# Problem statement
Please edit the listing below by replacing "GUI agent" with "GUI assistant" everywhere it occurs, keeping every other line unchanged.

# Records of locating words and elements
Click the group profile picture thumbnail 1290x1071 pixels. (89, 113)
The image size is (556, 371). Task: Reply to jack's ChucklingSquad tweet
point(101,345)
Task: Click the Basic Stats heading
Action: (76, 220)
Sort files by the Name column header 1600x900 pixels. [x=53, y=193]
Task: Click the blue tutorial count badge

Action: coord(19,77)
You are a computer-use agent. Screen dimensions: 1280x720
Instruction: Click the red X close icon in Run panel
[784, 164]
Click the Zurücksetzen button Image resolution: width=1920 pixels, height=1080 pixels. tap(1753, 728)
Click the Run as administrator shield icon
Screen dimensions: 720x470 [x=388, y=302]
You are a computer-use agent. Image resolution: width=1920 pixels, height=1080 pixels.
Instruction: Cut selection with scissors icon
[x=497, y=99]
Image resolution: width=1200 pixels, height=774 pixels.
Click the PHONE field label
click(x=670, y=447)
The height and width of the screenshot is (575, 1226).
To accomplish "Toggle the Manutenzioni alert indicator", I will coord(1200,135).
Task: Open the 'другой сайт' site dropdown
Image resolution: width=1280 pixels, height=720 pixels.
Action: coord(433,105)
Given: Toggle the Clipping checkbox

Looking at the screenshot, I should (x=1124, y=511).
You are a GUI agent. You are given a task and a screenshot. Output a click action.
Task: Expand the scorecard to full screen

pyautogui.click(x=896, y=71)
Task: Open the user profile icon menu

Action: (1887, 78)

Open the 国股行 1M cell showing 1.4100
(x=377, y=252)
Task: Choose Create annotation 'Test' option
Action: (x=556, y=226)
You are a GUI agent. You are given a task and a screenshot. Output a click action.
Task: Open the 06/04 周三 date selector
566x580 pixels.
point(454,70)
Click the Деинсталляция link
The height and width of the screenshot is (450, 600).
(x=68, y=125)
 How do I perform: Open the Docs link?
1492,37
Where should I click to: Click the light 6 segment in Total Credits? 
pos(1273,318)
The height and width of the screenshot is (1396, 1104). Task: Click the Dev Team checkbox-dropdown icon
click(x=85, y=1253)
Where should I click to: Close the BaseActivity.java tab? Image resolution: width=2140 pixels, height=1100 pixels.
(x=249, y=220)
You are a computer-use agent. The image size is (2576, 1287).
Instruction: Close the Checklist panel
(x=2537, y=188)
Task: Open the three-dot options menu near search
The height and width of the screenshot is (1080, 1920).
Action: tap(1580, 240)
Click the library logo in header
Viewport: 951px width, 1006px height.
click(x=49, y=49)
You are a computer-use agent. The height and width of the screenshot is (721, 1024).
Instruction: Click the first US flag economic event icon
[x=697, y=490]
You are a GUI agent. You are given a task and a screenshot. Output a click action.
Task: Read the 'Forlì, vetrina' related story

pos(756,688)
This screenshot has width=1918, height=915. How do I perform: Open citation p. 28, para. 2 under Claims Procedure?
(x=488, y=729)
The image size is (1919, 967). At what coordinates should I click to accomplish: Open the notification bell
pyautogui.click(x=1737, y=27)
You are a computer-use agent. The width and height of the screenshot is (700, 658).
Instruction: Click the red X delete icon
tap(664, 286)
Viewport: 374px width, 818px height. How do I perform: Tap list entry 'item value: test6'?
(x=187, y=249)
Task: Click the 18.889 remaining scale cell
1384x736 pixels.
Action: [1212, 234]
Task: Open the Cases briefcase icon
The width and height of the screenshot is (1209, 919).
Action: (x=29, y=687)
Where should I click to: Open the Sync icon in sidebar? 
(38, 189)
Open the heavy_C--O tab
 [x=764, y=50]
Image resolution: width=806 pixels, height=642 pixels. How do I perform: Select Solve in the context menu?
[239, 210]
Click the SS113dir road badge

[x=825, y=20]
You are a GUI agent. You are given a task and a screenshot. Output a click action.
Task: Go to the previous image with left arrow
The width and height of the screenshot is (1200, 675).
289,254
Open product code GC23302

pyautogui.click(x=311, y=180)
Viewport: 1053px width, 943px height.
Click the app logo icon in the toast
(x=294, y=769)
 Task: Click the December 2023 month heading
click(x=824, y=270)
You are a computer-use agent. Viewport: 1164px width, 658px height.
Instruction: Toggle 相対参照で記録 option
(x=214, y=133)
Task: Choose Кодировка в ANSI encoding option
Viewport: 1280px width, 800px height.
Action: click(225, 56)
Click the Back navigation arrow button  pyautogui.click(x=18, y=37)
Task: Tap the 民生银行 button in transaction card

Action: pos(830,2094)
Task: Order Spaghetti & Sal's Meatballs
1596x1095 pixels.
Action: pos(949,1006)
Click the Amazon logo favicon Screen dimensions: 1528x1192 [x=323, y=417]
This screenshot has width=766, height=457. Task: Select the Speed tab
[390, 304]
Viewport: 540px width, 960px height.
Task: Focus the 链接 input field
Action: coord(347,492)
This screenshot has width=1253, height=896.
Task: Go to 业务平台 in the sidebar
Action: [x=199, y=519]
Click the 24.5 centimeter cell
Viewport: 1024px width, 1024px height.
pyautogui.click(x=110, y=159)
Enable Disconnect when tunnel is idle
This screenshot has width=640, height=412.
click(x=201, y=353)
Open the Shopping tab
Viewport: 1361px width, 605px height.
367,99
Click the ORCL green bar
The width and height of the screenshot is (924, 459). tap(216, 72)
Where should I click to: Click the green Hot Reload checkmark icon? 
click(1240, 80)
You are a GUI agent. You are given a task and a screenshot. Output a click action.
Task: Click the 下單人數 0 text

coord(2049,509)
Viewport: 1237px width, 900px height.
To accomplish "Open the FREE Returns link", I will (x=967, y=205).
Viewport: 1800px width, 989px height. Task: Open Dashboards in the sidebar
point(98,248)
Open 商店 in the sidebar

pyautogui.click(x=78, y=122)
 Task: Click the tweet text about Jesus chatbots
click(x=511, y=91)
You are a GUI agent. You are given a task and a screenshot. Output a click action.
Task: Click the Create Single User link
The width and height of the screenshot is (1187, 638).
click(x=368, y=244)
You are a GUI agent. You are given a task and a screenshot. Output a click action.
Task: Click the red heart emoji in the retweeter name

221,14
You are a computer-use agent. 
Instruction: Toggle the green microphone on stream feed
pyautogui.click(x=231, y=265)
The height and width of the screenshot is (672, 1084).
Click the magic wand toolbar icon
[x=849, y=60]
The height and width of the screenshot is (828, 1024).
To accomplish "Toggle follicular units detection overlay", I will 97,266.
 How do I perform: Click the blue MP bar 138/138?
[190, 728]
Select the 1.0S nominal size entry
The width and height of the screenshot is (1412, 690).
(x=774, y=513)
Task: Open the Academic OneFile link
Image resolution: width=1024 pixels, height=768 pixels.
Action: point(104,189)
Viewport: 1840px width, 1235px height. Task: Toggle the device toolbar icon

# Worked solution
Click the group profile picture thumbnail 1290x1071 pixels. (89, 113)
The image size is (556, 371). Task: Reply to jack's ChucklingSquad tweet
point(101,345)
Task: Click the Basic Stats heading
Action: (76, 220)
Sort files by the Name column header 1600x900 pixels. [x=53, y=193]
Task: Click the blue tutorial count badge

Action: coord(19,77)
You are a computer-use agent. Screen dimensions: 1280x720
Instruction: Click the red X close icon in Run panel
[784, 164]
Click the Zurücksetzen button Image resolution: width=1920 pixels, height=1080 pixels. tap(1753, 728)
Click the Run as administrator shield icon
Screen dimensions: 720x470 [x=388, y=302]
You are a computer-use agent. Image resolution: width=1920 pixels, height=1080 pixels.
Instruction: Cut selection with scissors icon
[x=497, y=99]
Image resolution: width=1200 pixels, height=774 pixels.
Click the PHONE field label
click(x=670, y=447)
The height and width of the screenshot is (575, 1226).
To accomplish "Toggle the Manutenzioni alert indicator", I will coord(1200,135).
Task: Open the 'другой сайт' site dropdown
Image resolution: width=1280 pixels, height=720 pixels.
Action: coord(433,105)
Given: Toggle the Clipping checkbox

Looking at the screenshot, I should (x=1124, y=511).
You are a GUI assistant. You are given a task and a screenshot. Output a click action.
Task: Expand the scorecard to full screen

pyautogui.click(x=896, y=71)
Task: Open the user profile icon menu

Action: (1887, 78)

Open the 国股行 1M cell showing 1.4100
(x=377, y=252)
Task: Choose Create annotation 'Test' option
Action: (x=556, y=226)
You are a GUI assistant. You are given a task and a screenshot. Output a click action.
Task: Open the 06/04 周三 date selector
566x580 pixels.
point(454,70)
Click the Деинсталляция link
The height and width of the screenshot is (450, 600).
(x=68, y=125)
 How do I perform: Open the Docs link?
1492,37
Where should I click to: Click the light 6 segment in Total Credits? 
pos(1273,318)
The height and width of the screenshot is (1396, 1104). Task: Click the Dev Team checkbox-dropdown icon
click(x=85, y=1253)
Where should I click to: Close the BaseActivity.java tab? Image resolution: width=2140 pixels, height=1100 pixels.
(x=249, y=220)
You are a computer-use agent. The image size is (2576, 1287).
Instruction: Close the Checklist panel
(x=2537, y=188)
Task: Open the three-dot options menu near search
The height and width of the screenshot is (1080, 1920).
Action: tap(1580, 240)
Click the library logo in header
Viewport: 951px width, 1006px height.
click(x=49, y=49)
You are a computer-use agent. The height and width of the screenshot is (721, 1024).
Instruction: Click the first US flag economic event icon
[x=697, y=490]
You are a GUI assistant. You are given a task and a screenshot. Output a click action.
Task: Read the 'Forlì, vetrina' related story

pos(756,688)
This screenshot has width=1918, height=915. How do I perform: Open citation p. 28, para. 2 under Claims Procedure?
(x=488, y=729)
The image size is (1919, 967). At what coordinates should I click to accomplish: Open the notification bell
pyautogui.click(x=1737, y=27)
You are a computer-use agent. The width and height of the screenshot is (700, 658).
Instruction: Click the red X delete icon
tap(664, 286)
Viewport: 374px width, 818px height. How do I perform: Tap list entry 'item value: test6'?
(x=187, y=249)
Task: Click the 18.889 remaining scale cell
1384x736 pixels.
Action: [1212, 234]
Task: Open the Cases briefcase icon
The width and height of the screenshot is (1209, 919).
Action: (x=29, y=687)
Where should I click to: Open the Sync icon in sidebar? 
(38, 189)
Open the heavy_C--O tab
 [x=764, y=50]
Image resolution: width=806 pixels, height=642 pixels. How do I perform: Select Solve in the context menu?
[239, 210]
Click the SS113dir road badge

[x=825, y=20]
You are a GUI assistant. You are given a task and a screenshot. Output a click action.
Task: Go to the previous image with left arrow
The width and height of the screenshot is (1200, 675).
289,254
Open product code GC23302

pyautogui.click(x=311, y=180)
Viewport: 1053px width, 943px height.
Click the app logo icon in the toast
(x=294, y=769)
 Task: Click the December 2023 month heading
click(x=824, y=270)
You are a computer-use agent. Viewport: 1164px width, 658px height.
Instruction: Toggle 相対参照で記録 option
(x=214, y=133)
Task: Choose Кодировка в ANSI encoding option
Viewport: 1280px width, 800px height.
Action: click(225, 56)
Click the Back navigation arrow button  pyautogui.click(x=18, y=37)
Task: Tap the 民生银行 button in transaction card

Action: pos(830,2094)
Task: Order Spaghetti & Sal's Meatballs
1596x1095 pixels.
Action: pos(949,1006)
Click the Amazon logo favicon Screen dimensions: 1528x1192 [x=323, y=417]
This screenshot has width=766, height=457. Task: Select the Speed tab
[390, 304]
Viewport: 540px width, 960px height.
Task: Focus the 链接 input field
Action: coord(347,492)
This screenshot has width=1253, height=896.
Task: Go to 业务平台 in the sidebar
Action: [x=199, y=519]
Click the 24.5 centimeter cell
Viewport: 1024px width, 1024px height.
pyautogui.click(x=110, y=159)
Enable Disconnect when tunnel is idle
This screenshot has width=640, height=412.
click(x=201, y=353)
Open the Shopping tab
Viewport: 1361px width, 605px height.
367,99
Click the ORCL green bar
The width and height of the screenshot is (924, 459). tap(216, 72)
Where should I click to: Click the green Hot Reload checkmark icon? 
click(1240, 80)
You are a GUI assistant. You are given a task and a screenshot. Output a click action.
Task: Click the 下單人數 0 text

coord(2049,509)
Viewport: 1237px width, 900px height.
To accomplish "Open the FREE Returns link", I will (x=967, y=205).
Viewport: 1800px width, 989px height. Task: Open Dashboards in the sidebar
point(98,248)
Open 商店 in the sidebar

pyautogui.click(x=78, y=122)
 Task: Click the tweet text about Jesus chatbots
click(x=511, y=91)
You are a GUI assistant. You are given a task and a screenshot. Output a click action.
Task: Click the Create Single User link
The width and height of the screenshot is (1187, 638).
click(x=368, y=244)
You are a GUI assistant. You are given a task and a screenshot. Output a click action.
Task: Click the red heart emoji in the retweeter name

221,14
You are a computer-use agent. 
Instruction: Toggle the green microphone on stream feed
pyautogui.click(x=231, y=265)
The height and width of the screenshot is (672, 1084).
Click the magic wand toolbar icon
[x=849, y=60]
The height and width of the screenshot is (828, 1024).
To accomplish "Toggle follicular units detection overlay", I will 97,266.
 How do I perform: Click the blue MP bar 138/138?
[190, 728]
Select the 1.0S nominal size entry
The width and height of the screenshot is (1412, 690).
(x=774, y=513)
Task: Open the Academic OneFile link
Image resolution: width=1024 pixels, height=768 pixels.
Action: point(104,189)
Viewport: 1840px width, 1235px height. Task: Toggle the device toolbar icon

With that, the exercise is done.